# What is expected:
Transcribe the listing that follows in full, exactly, and drop its images.
────────────────
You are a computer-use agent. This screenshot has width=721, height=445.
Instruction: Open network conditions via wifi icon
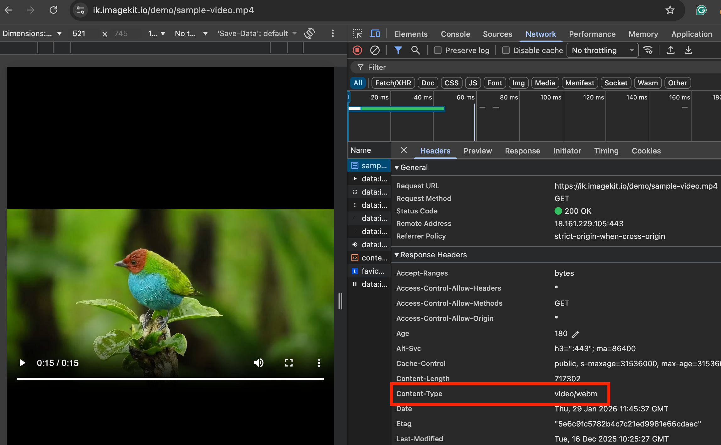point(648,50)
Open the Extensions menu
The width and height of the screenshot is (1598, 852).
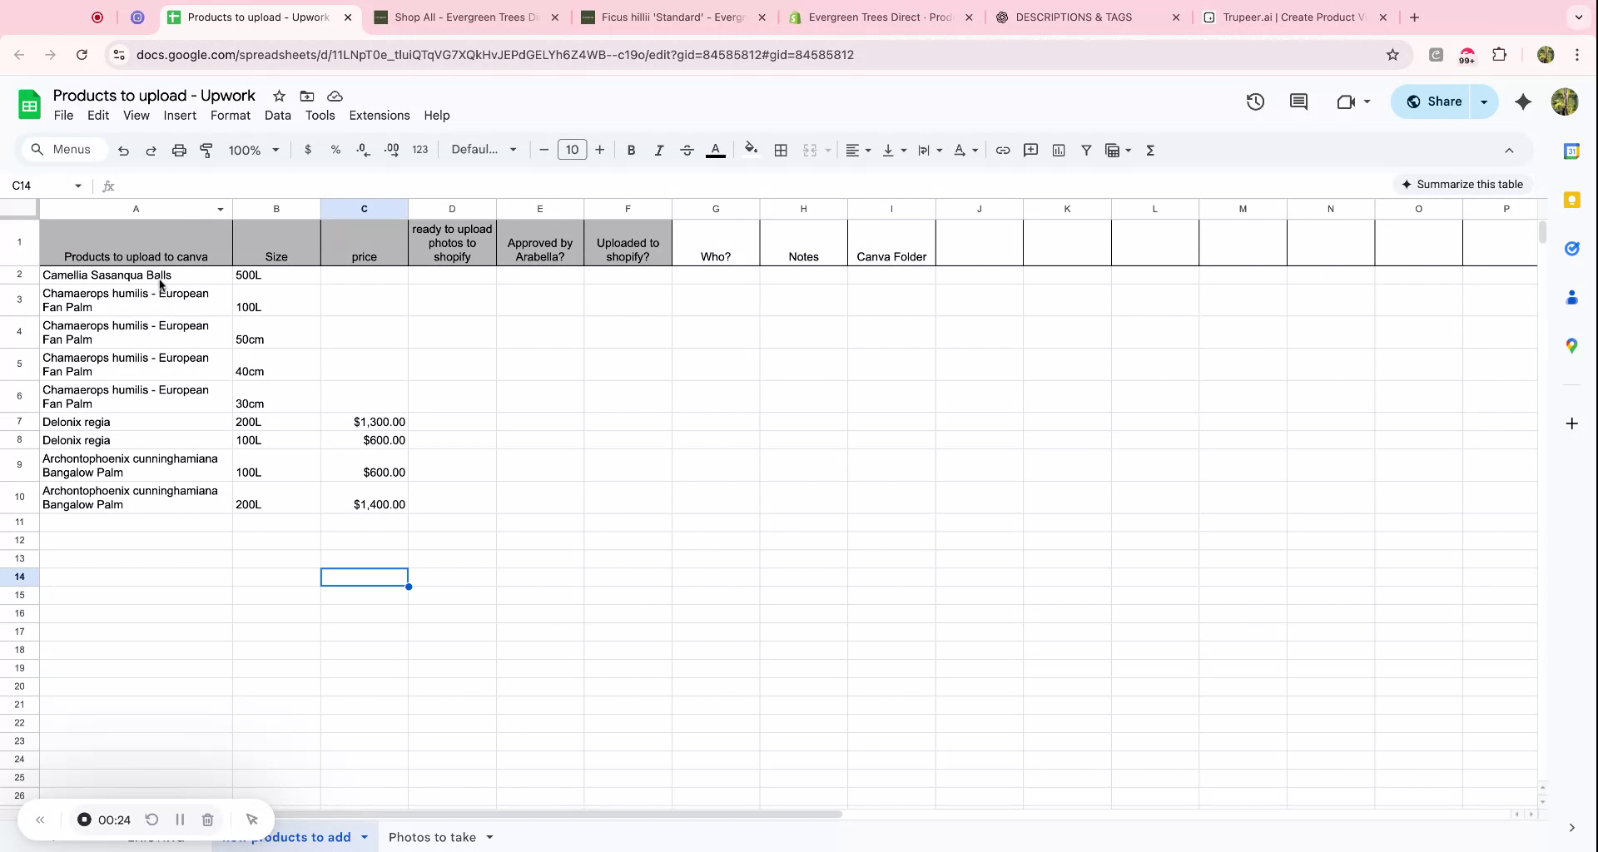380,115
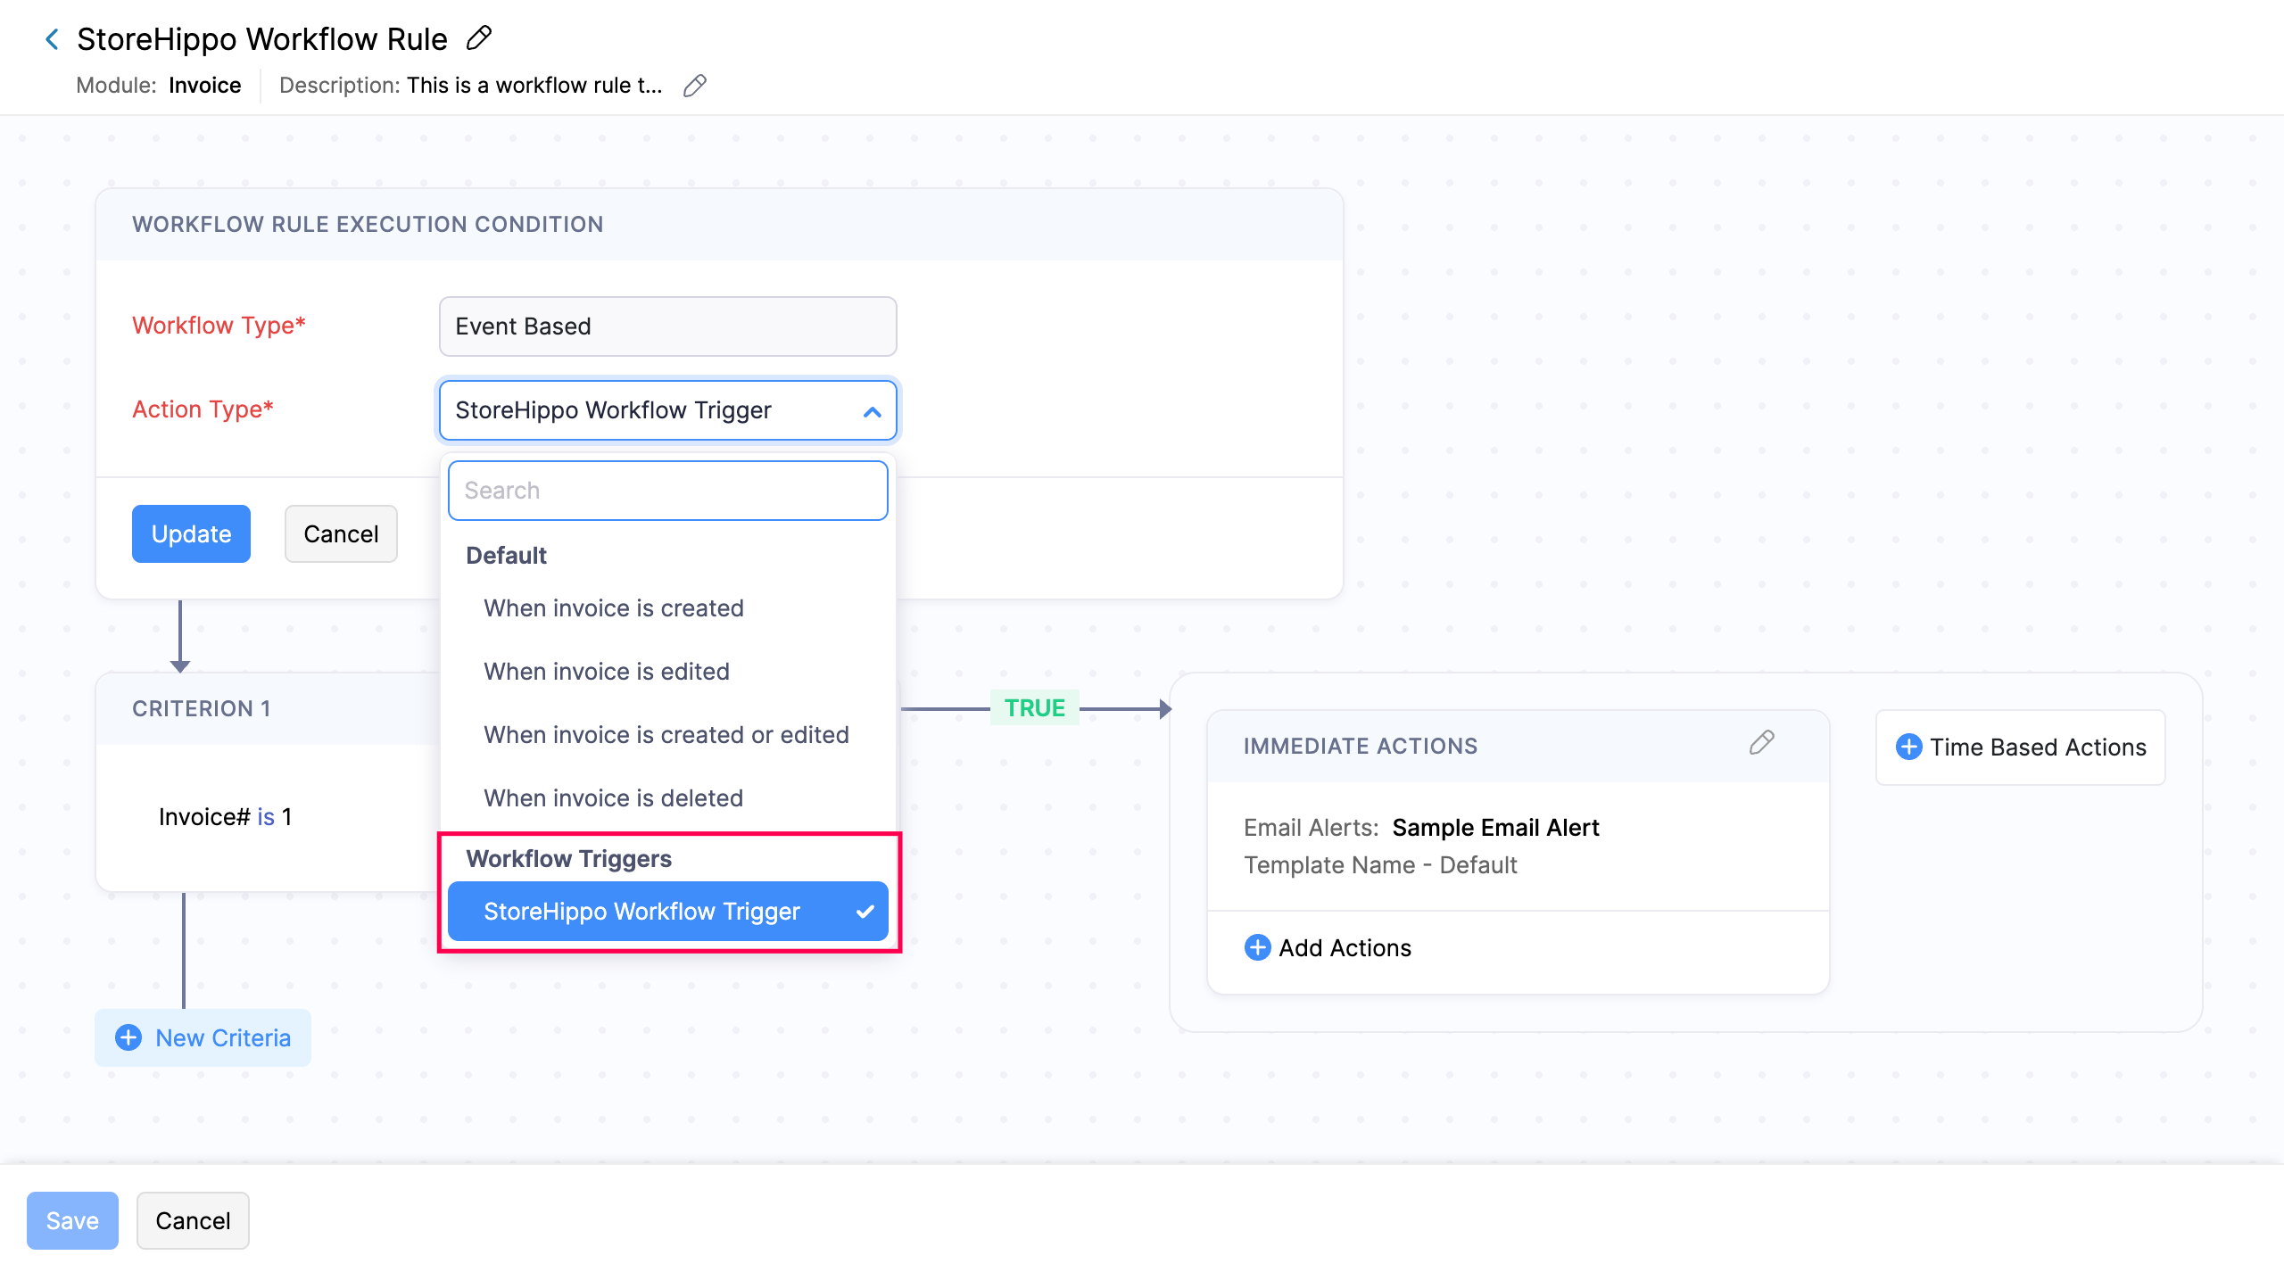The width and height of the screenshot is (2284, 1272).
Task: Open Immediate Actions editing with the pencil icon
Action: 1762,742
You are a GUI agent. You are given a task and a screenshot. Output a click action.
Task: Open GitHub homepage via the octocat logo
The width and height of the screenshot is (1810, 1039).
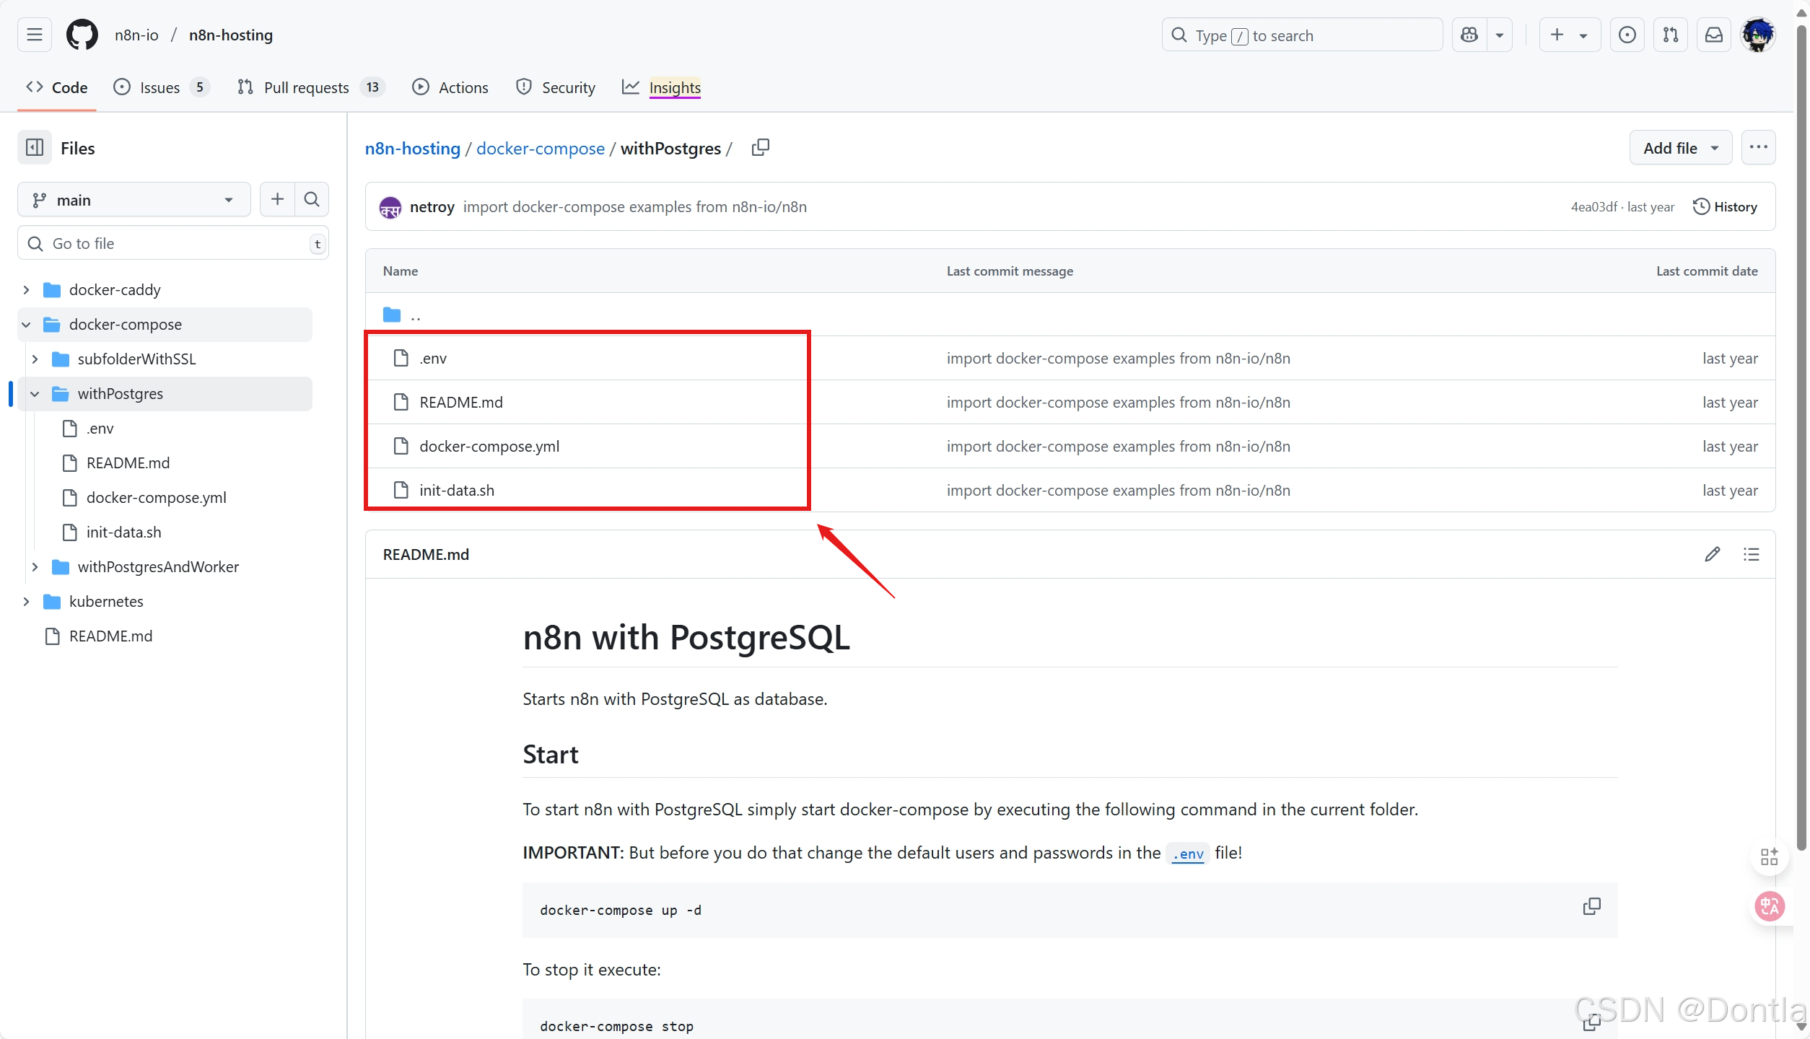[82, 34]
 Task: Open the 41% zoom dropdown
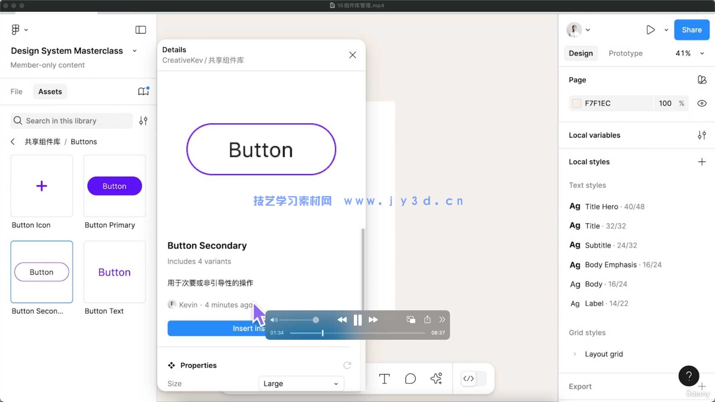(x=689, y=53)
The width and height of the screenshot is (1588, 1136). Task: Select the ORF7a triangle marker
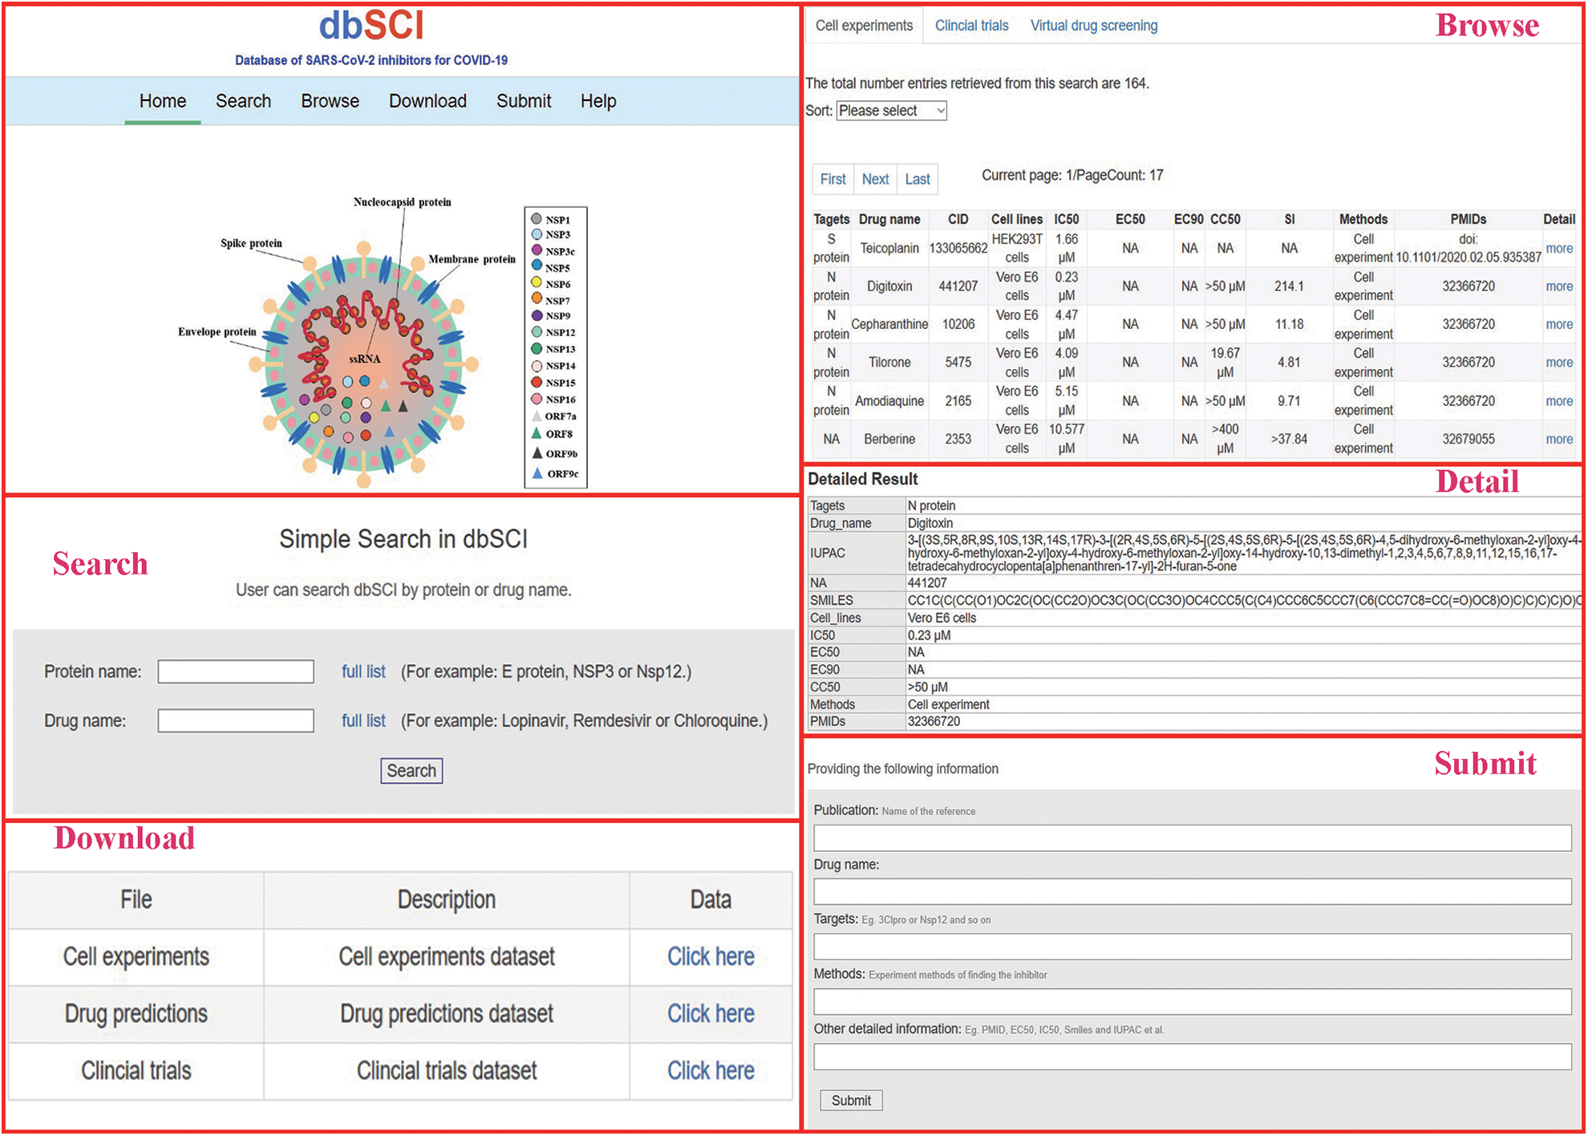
────────────────
# Completed task:
You are a computer-use agent. This screenshot has width=721, height=445.
Instruction: Open network conditions via wifi icon
point(648,50)
Open the Extensions menu
The width and height of the screenshot is (1598, 852).
380,115
The width and height of the screenshot is (2284, 1272).
Task: Open Immediate Actions editing with the pencil icon
Action: 1762,742
You are a GUI agent. You are given a task and a screenshot. Output a click action.
Task: Open GitHub homepage via the octocat logo
The width and height of the screenshot is (1810, 1039).
[82, 34]
 Task: Open the 41% zoom dropdown
(x=689, y=53)
The width and height of the screenshot is (1588, 1136). Task: Select the ORF7a triangle marker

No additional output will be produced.